[Dataset entries]

***

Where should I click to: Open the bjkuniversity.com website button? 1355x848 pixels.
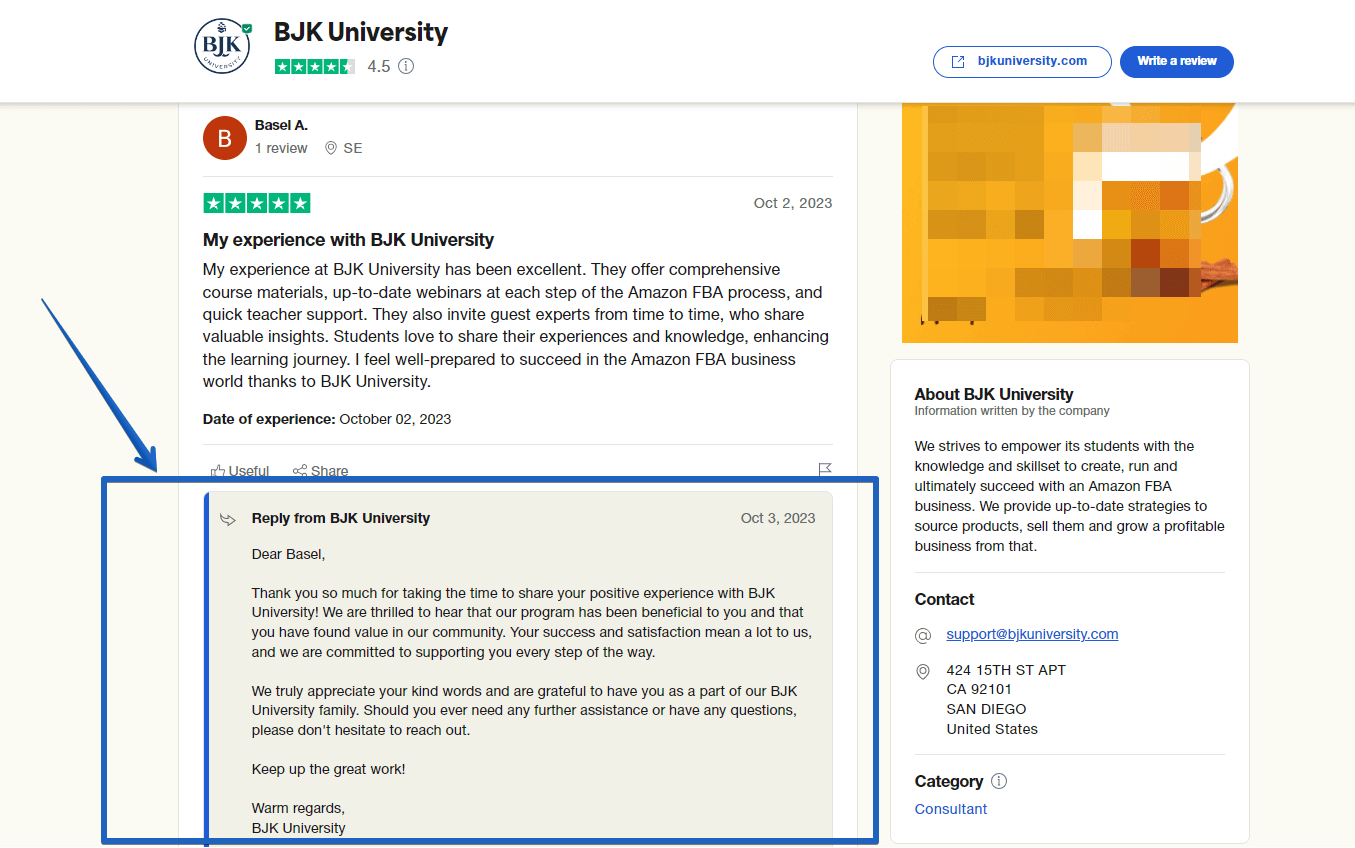(x=1022, y=61)
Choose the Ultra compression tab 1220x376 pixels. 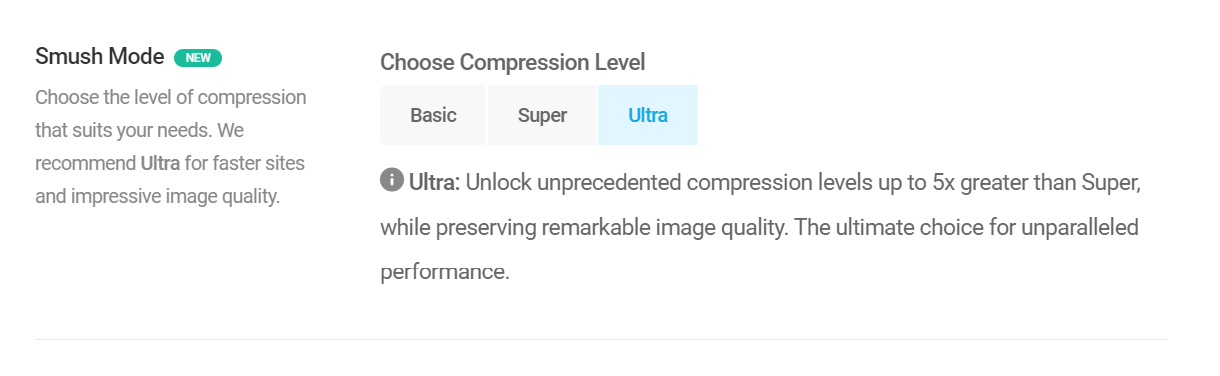coord(648,115)
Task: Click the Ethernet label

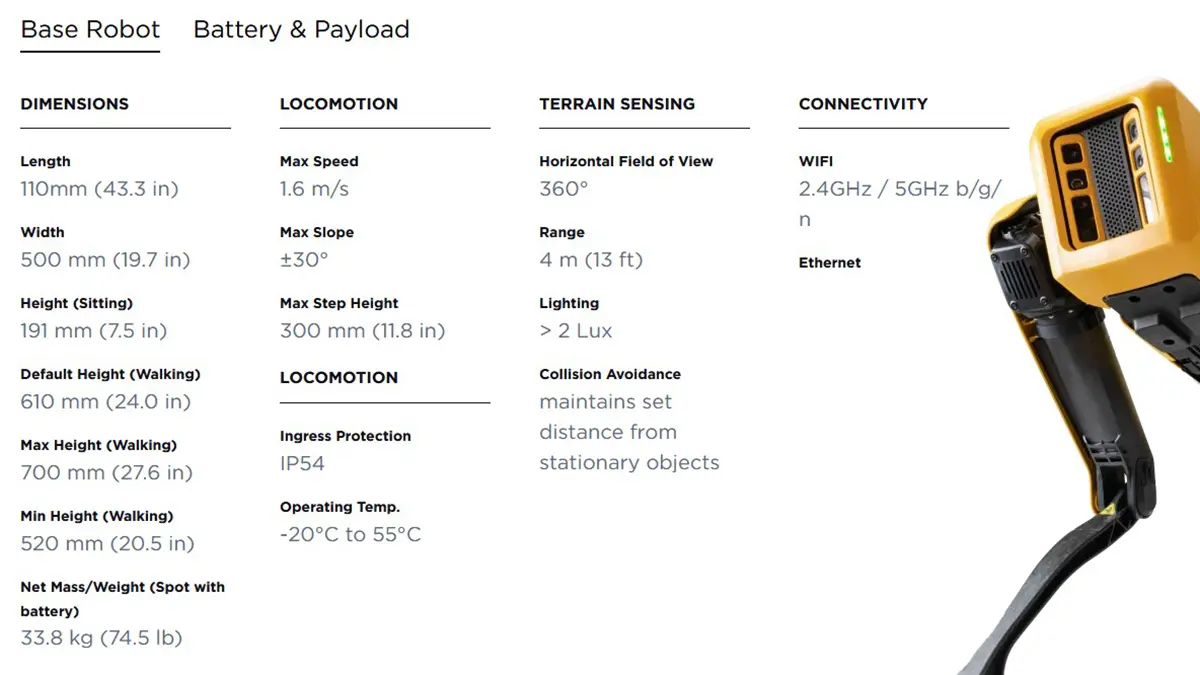Action: coord(830,263)
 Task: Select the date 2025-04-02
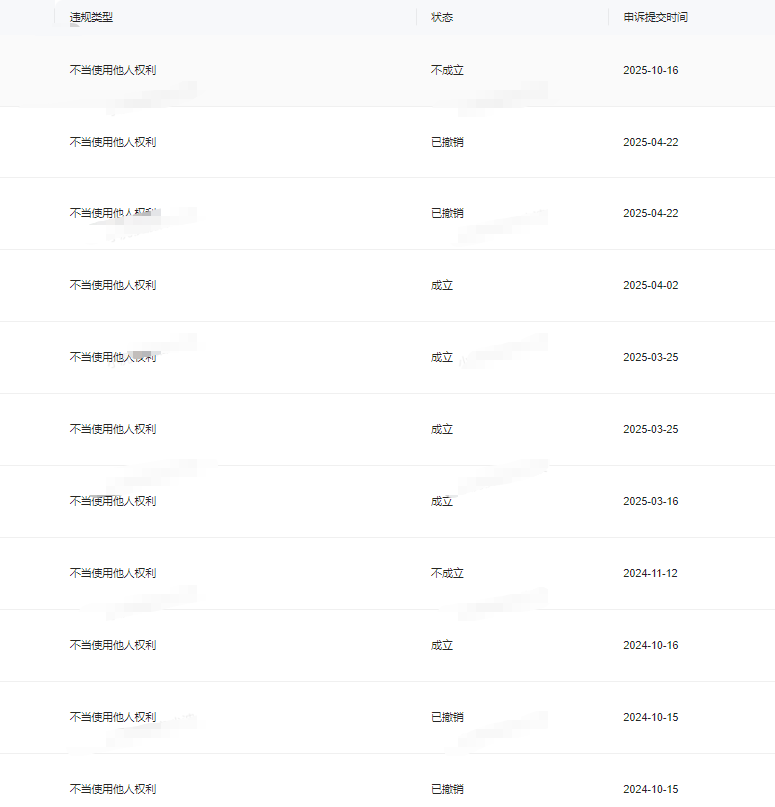coord(650,285)
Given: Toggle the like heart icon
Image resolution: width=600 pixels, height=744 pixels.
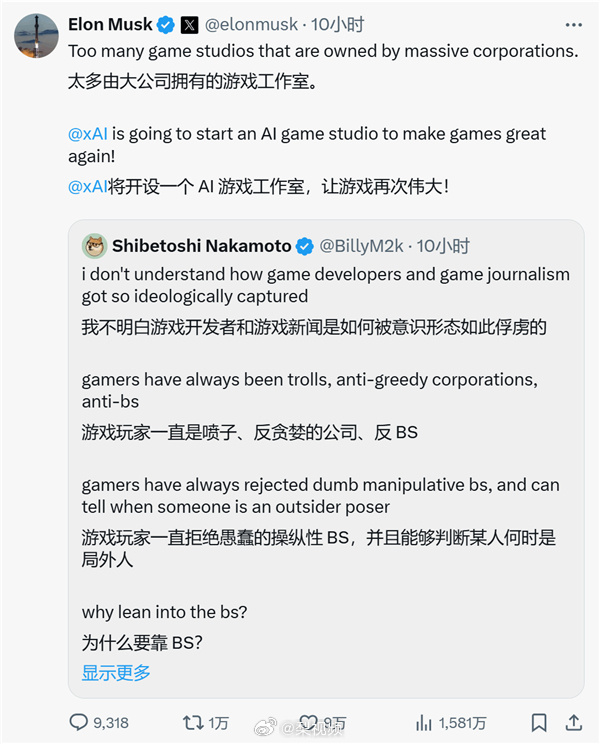Looking at the screenshot, I should pos(309,723).

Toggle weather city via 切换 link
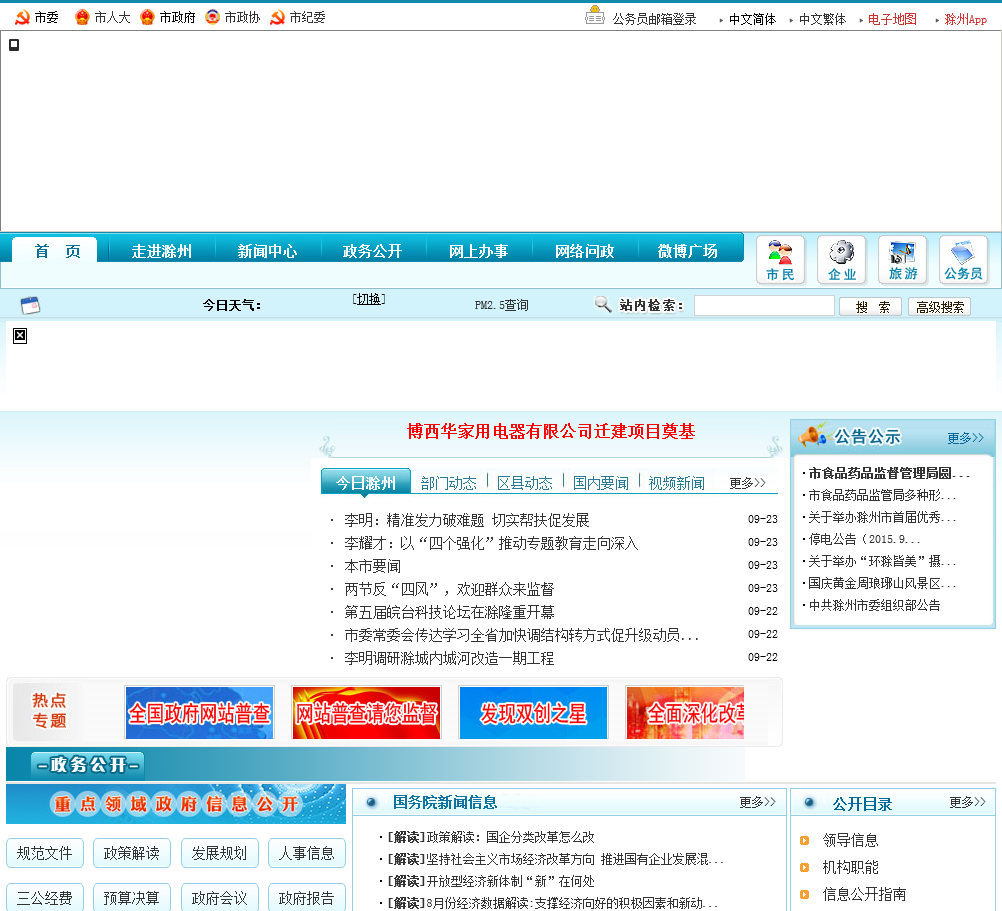pyautogui.click(x=369, y=299)

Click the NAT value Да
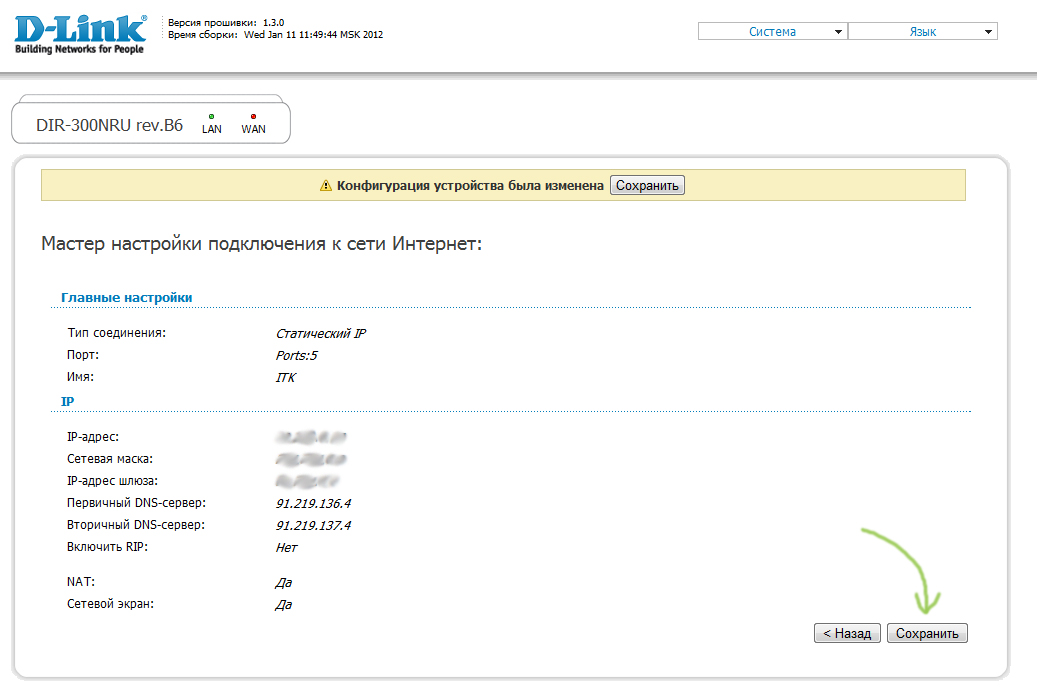283,583
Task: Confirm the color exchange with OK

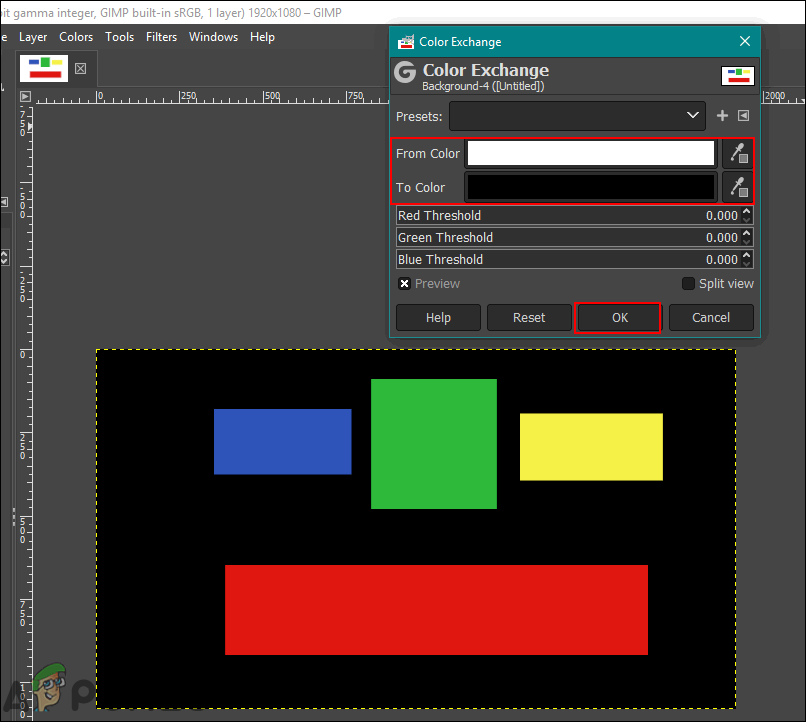Action: [x=618, y=317]
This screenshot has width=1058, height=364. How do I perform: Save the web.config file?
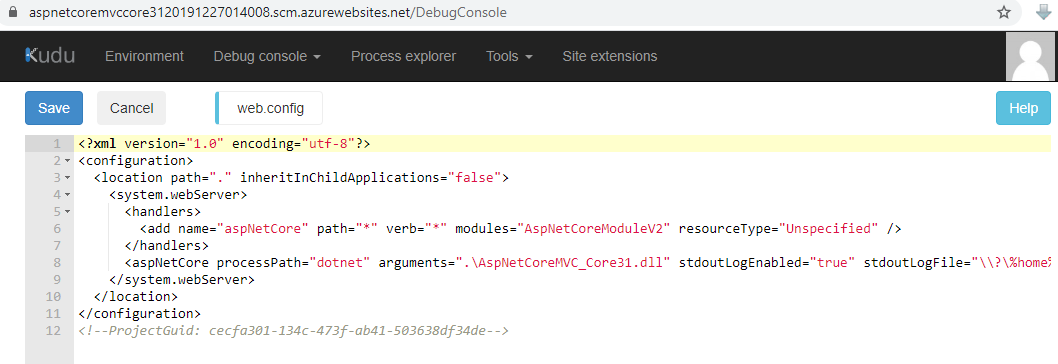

***

What is expected: Leaving out every picture, copy exactly the lines from the one that contains "Task: Click the Ethernet label" through the end of the entries above.

Exercise output:
Task: Click the Ethernet label

Action: coord(830,263)
 Task: Select the date 2025-04-02
coord(650,285)
Given: Toggle the like heart icon
Image resolution: width=600 pixels, height=744 pixels.
Looking at the screenshot, I should pos(309,723).

Toggle weather city via 切换 link
pyautogui.click(x=369, y=299)

Click the NAT value Да
283,583
Task: Confirm the color exchange with OK

Action: [x=618, y=317]
This screenshot has width=1058, height=364. How do I perform: Save the web.config file?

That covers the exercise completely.